Each component of the negative gradient tells us two things. The sign, of course, tells us whether the corresponding component of the input vector
should be nudged up or down. But importantly, the relative magnitudes of all these components kind of tells you
which changes matter more. You see, in a network, an adjustment to one of the weights might have a much greater
impact on the cost function than the adjustment to some other weight. Some of these connections just matter more for our training data. So a way that you can think about this gradient vector of our mind-warpingly massive
cost function is that it encodes the relative importance of each weight and
bias. That is, which of these changes is gonna carry the most bang for your buck?
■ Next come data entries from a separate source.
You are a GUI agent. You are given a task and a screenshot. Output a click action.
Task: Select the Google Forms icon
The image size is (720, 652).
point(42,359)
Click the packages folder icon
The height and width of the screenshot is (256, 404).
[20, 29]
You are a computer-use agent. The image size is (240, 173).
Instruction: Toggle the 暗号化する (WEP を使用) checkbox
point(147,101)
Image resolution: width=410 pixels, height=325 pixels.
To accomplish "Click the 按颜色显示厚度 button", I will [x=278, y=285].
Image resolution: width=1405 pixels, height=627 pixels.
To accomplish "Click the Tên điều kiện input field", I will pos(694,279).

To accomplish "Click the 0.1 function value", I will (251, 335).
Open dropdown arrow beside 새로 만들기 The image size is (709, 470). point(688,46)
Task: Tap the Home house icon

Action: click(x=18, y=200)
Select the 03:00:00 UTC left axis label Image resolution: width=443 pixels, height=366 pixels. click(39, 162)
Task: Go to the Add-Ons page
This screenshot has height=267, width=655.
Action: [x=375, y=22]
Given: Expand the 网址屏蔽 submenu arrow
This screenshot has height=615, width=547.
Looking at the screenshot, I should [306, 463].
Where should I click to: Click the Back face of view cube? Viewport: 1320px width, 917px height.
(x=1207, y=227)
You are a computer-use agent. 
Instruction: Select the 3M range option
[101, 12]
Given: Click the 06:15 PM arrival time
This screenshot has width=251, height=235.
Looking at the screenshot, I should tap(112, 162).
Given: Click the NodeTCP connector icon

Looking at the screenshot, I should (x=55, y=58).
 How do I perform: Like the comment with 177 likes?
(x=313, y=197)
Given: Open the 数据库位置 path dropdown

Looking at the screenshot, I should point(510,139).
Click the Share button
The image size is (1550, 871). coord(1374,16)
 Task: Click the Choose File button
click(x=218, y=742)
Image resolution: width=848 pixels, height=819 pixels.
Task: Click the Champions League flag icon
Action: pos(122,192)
This really is just another way of thinking about direction. To take a simpler example, if you have some function with two variables as an input,
and you compute that its gradient at some particular point comes out as three,
one. Then on the one hand, you can interpret that as saying that when you’re standing at
that input, moving along this direction increases the function most quickly. That when you graph the function above the plane of input points, that vector is
what’s giving you the straight uphill direction. But another way to read that is to say that changes to this first variable have three
times the importance as changes to the second variable. That at least in the neighborhood of the relevant input, nudging the 𝑥-value carries
a lot more bang for your buck.

Alright, let’s zoom out and sum up where we are so far. The network itself is this function with 784 inputs and 10 outputs, defined in terms
of all of these weighted sums. The cost function is a layer of complexity on top of that. It takes the 13000 weights and biases as inputs and spits out a single measure of
lousyness based on the training examples. And the gradient of the cost function is one more layer of complexity still. It tells us what nudges to all of these weights and biases cause the fastest change
to the value of the cost function, which you might interpret as saying which changes
to which weights matter the most.

So when you initialize the network with random weights and biases and adjust them
many times based on this gradient descent process, how well does it actually perform
on images that it’s never seen before? Well the one that I’ve described here, with the two hidden layers of 16 neurons each,
chosen mostly for aesthetic reasons, well it’s not bad! It classifies about 96 percent of the new images that it sees correctly. And honestly, if you look at some of the examples that it messes up on. You kinda feel compelled to cut it a little slack.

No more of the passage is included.